### PROBLEM TO WORK ON
What is needed is an exact copy of the lines from the line holding "Task: Click the 结果 column header" through the end of the material, with no other lines and no pictures.
*** SOURCE INFORMATION ***
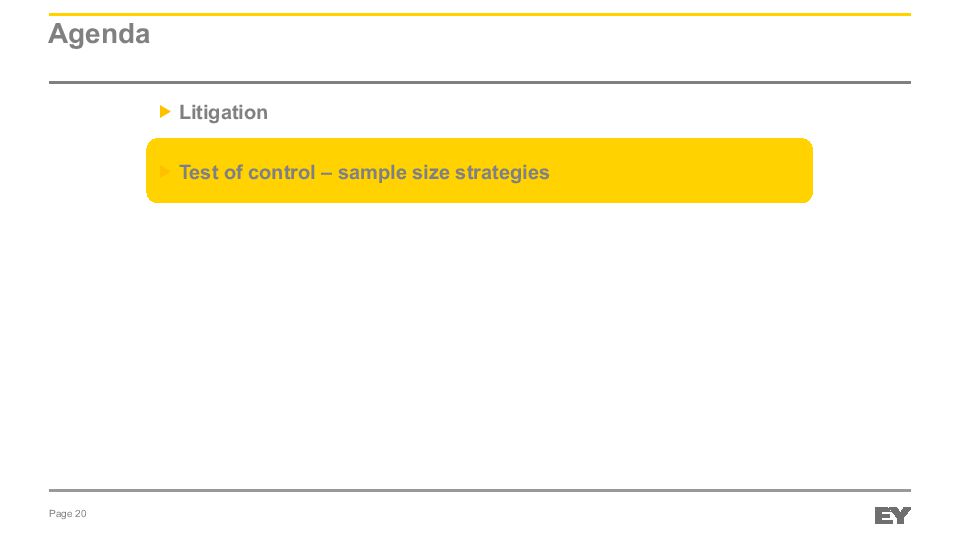Click the triangle bullet before Test of control
The width and height of the screenshot is (960, 540).
point(165,172)
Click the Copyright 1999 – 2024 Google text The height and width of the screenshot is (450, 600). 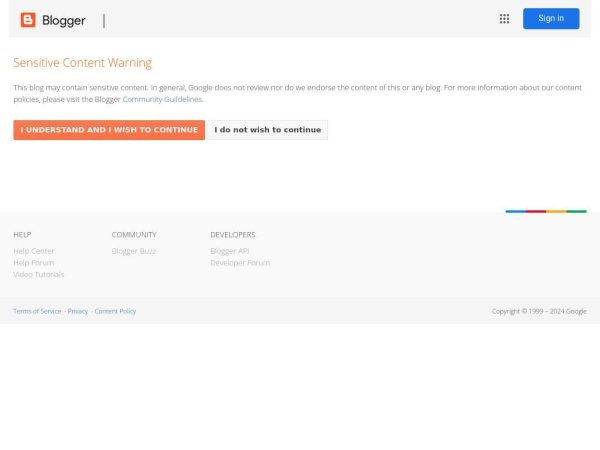pos(538,311)
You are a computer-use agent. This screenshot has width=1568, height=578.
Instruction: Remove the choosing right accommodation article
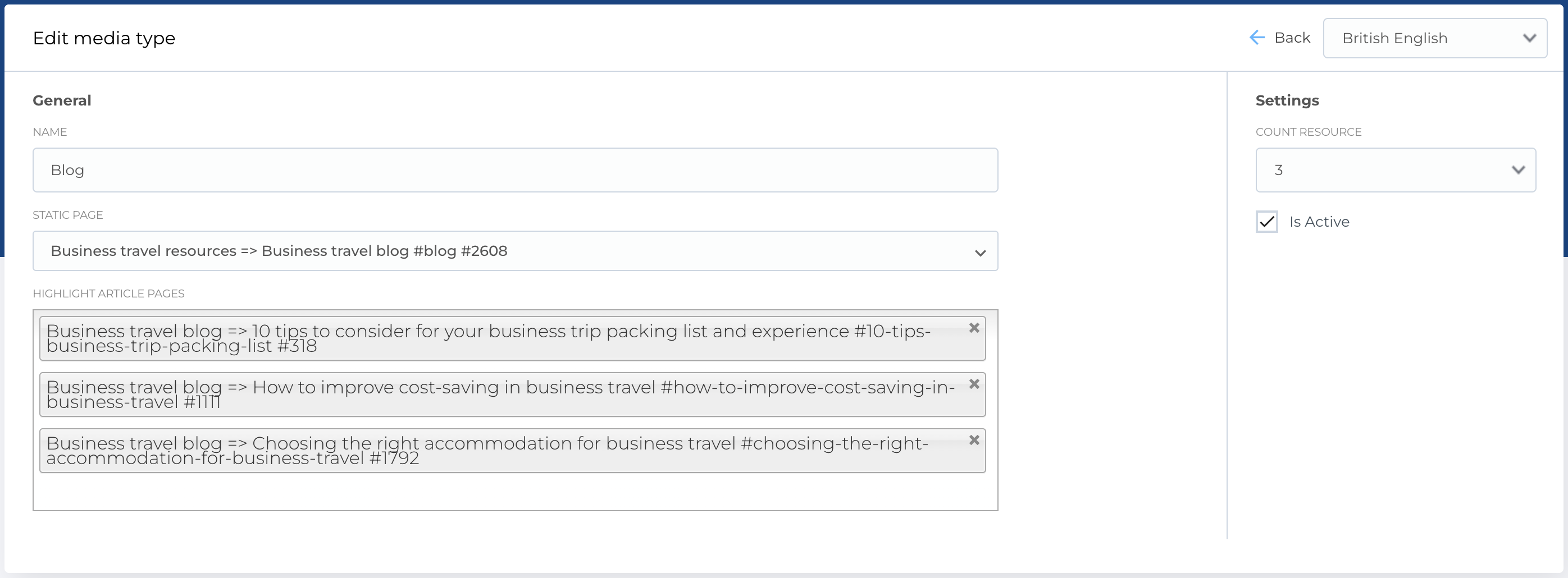(974, 440)
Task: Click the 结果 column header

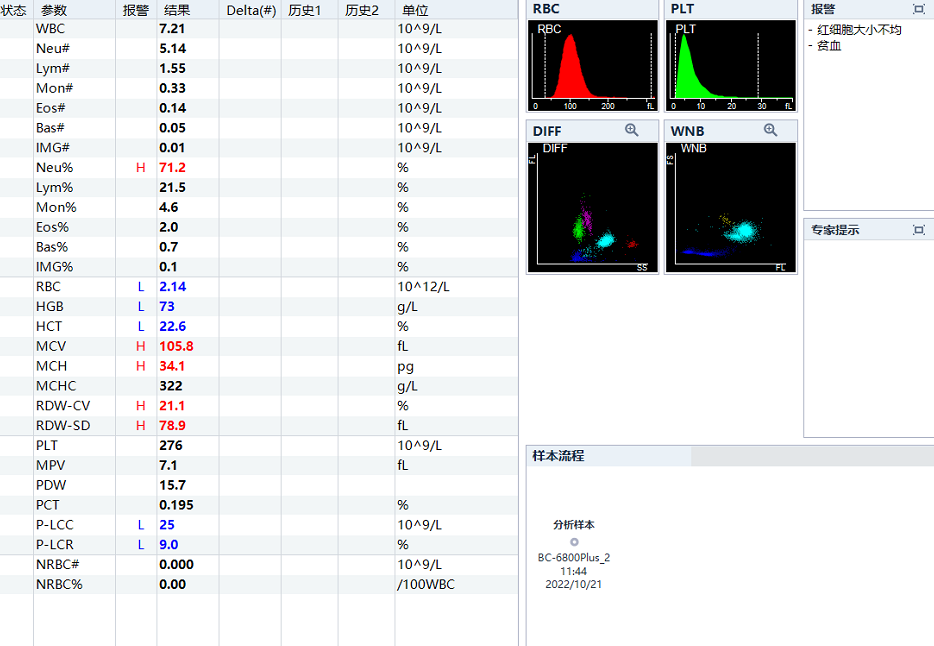Action: point(175,9)
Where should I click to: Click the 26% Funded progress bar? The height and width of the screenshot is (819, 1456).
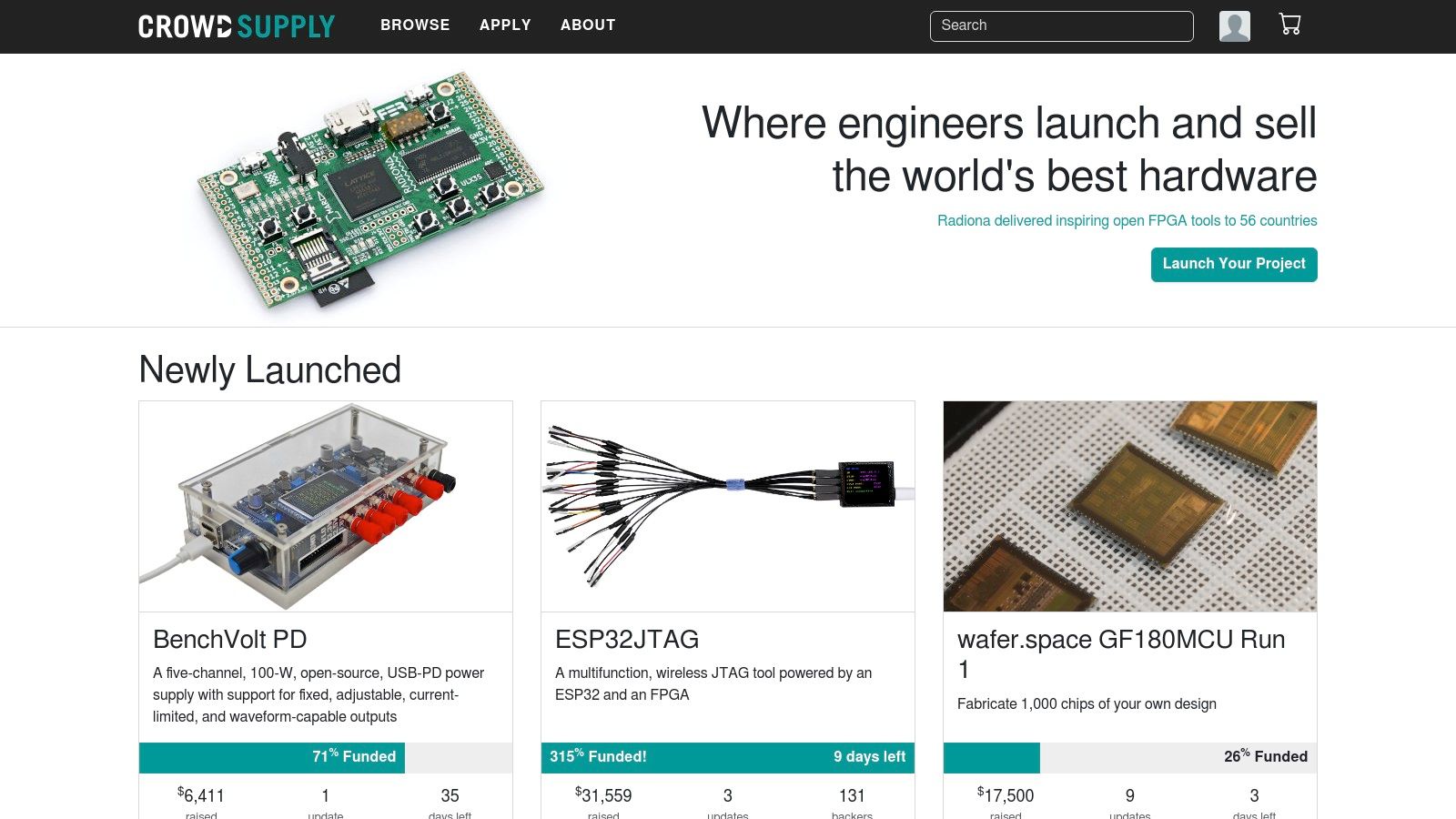point(1130,757)
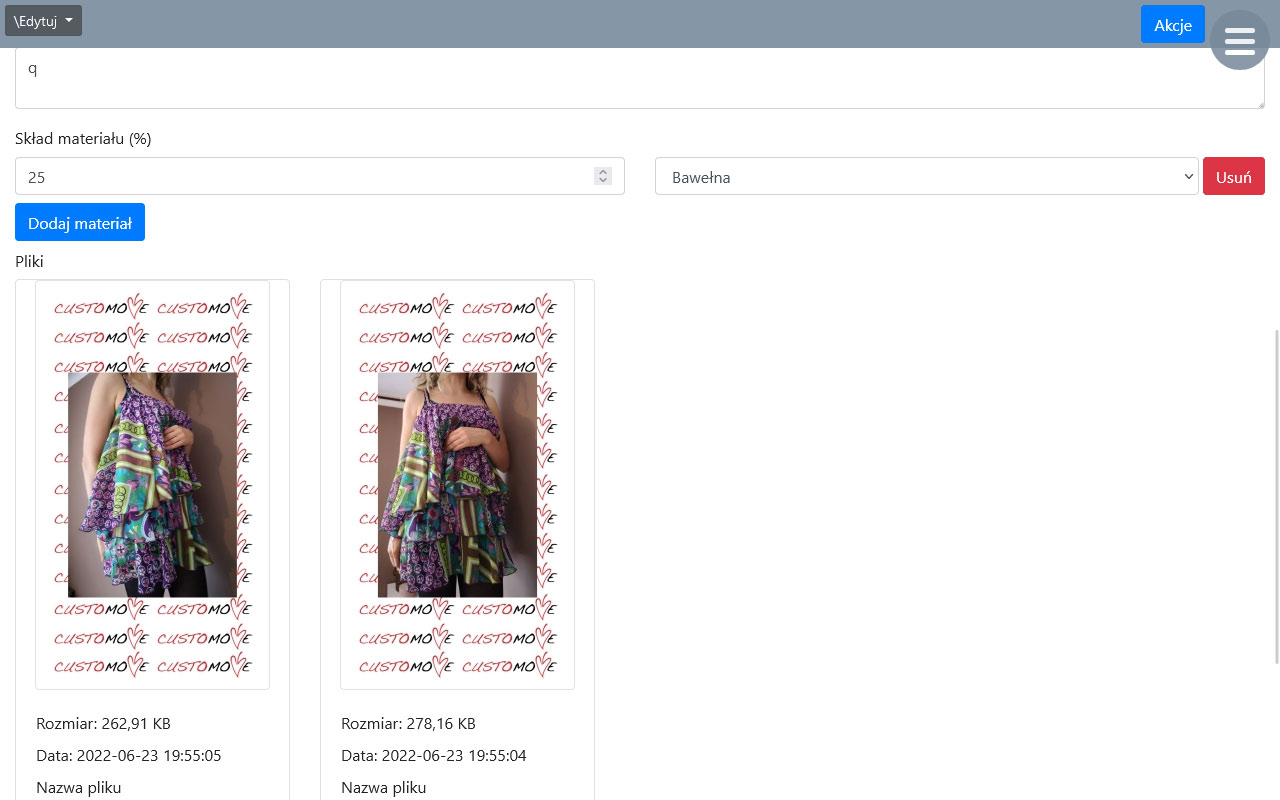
***
### YOUR RESPONSE
Task: Click the 结果 column header

Action: point(175,9)
Where should I click to: Click the 26% Funded progress bar? The height and width of the screenshot is (819, 1456).
point(1130,757)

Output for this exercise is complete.